Provided records:

— START —

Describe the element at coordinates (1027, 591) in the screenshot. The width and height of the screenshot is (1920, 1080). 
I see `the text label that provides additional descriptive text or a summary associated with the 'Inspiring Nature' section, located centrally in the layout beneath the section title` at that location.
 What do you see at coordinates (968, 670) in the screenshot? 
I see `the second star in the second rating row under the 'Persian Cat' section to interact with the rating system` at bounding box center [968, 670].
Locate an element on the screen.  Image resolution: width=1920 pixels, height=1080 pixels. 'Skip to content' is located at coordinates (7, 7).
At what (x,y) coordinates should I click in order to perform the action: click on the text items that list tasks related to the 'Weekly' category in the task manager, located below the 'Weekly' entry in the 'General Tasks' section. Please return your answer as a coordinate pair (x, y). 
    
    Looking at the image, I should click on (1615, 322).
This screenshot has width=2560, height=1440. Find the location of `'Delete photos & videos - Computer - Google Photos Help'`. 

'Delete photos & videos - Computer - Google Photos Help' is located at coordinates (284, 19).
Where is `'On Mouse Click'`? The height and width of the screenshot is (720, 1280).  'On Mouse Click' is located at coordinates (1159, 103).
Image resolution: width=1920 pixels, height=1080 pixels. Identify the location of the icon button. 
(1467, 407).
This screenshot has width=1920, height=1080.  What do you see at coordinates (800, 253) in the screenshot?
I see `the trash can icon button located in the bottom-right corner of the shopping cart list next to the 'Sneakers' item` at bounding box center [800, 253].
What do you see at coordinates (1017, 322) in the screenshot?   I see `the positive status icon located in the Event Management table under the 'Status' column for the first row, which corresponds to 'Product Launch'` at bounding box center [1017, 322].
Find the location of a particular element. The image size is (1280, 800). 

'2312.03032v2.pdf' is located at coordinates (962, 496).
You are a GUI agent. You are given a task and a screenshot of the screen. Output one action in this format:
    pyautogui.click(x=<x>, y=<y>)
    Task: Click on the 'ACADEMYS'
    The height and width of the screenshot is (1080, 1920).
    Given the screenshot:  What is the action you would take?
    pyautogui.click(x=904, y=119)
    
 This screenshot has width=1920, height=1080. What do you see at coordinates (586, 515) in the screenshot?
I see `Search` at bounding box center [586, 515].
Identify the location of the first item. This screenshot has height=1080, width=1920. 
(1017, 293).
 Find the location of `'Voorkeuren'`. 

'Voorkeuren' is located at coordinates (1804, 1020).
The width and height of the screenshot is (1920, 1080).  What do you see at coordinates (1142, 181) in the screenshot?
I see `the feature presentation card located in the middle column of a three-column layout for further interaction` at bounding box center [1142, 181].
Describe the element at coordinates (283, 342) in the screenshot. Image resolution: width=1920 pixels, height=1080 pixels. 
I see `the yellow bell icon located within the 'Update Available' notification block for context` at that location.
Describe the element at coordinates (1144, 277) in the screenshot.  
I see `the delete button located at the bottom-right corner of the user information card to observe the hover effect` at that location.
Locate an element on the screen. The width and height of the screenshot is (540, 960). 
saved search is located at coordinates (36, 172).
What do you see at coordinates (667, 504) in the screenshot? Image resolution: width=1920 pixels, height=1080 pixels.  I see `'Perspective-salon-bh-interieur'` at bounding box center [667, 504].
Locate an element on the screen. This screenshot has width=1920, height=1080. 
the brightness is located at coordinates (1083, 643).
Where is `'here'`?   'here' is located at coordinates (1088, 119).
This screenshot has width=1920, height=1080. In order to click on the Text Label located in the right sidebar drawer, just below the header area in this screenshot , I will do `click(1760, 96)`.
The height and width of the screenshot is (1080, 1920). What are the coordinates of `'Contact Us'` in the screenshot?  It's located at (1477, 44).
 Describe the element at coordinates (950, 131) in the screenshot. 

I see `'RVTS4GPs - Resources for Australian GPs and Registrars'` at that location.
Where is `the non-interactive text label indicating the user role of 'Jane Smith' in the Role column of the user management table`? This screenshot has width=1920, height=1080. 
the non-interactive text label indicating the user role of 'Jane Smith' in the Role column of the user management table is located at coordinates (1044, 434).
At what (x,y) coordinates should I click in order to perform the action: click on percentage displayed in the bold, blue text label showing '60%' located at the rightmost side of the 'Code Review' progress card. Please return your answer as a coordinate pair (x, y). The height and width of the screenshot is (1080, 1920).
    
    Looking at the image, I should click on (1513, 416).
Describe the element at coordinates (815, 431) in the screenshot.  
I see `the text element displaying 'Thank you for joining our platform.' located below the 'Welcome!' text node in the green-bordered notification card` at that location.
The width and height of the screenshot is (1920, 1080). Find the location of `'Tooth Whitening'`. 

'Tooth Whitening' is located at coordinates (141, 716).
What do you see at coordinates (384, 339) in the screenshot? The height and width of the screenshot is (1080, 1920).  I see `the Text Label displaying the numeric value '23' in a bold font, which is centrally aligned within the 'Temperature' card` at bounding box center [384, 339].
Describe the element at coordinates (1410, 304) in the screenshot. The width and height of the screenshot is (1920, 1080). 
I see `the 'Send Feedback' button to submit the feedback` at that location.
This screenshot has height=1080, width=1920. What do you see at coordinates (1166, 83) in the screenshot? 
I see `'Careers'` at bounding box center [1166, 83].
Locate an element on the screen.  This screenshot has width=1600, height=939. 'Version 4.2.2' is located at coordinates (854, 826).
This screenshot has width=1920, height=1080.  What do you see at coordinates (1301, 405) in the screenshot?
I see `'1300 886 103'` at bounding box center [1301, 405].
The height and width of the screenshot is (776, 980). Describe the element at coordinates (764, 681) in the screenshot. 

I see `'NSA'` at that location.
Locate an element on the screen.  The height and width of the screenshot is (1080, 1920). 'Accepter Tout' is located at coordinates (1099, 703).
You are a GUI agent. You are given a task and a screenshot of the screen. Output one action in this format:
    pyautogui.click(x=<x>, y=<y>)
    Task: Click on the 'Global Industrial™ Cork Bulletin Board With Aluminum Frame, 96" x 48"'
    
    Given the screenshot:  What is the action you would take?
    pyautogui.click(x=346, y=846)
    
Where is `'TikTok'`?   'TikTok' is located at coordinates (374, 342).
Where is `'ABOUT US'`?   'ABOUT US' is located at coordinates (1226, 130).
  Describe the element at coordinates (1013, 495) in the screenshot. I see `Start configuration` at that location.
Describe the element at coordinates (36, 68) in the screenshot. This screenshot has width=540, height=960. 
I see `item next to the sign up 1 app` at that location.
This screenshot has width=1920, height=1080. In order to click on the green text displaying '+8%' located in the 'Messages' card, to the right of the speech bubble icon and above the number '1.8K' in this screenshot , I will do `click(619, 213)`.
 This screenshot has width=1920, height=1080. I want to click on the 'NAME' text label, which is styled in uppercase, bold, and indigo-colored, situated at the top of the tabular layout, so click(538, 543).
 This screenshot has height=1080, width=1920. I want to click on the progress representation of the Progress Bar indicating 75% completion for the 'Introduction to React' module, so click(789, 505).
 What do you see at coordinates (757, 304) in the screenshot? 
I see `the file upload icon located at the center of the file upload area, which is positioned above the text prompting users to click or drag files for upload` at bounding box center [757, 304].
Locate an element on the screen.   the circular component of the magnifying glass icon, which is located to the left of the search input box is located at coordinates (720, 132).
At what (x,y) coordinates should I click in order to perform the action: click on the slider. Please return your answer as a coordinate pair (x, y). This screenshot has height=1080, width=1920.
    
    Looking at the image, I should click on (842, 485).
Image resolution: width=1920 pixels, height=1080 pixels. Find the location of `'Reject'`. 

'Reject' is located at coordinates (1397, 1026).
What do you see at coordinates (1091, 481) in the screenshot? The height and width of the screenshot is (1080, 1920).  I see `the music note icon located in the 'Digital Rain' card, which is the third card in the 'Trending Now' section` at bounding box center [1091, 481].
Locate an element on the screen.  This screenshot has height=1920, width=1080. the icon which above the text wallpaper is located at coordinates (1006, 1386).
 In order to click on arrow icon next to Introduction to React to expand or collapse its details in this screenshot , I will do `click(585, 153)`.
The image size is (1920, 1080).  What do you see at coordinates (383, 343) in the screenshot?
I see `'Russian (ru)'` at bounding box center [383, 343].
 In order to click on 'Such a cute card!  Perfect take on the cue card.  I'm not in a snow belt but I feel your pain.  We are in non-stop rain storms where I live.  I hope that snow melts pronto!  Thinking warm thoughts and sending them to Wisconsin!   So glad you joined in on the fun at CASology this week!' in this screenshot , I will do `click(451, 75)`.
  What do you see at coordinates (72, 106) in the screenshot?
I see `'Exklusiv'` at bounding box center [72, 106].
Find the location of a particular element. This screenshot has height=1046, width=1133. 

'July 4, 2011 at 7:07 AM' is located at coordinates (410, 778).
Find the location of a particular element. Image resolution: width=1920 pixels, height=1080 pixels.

— END —

Task prompt: Please copy the items below word for word, starting at the line that contains "the icon button." and ending at the line that contains "coordinates (962, 496).", with both of those lines included.

Written reply:
Image resolution: width=1920 pixels, height=1080 pixels. Identify the location of the icon button. 
(1467, 407).
This screenshot has width=1920, height=1080.  What do you see at coordinates (800, 253) in the screenshot?
I see `the trash can icon button located in the bottom-right corner of the shopping cart list next to the 'Sneakers' item` at bounding box center [800, 253].
What do you see at coordinates (1017, 322) in the screenshot?   I see `the positive status icon located in the Event Management table under the 'Status' column for the first row, which corresponds to 'Product Launch'` at bounding box center [1017, 322].
Find the location of a particular element. The image size is (1280, 800). 

'2312.03032v2.pdf' is located at coordinates (962, 496).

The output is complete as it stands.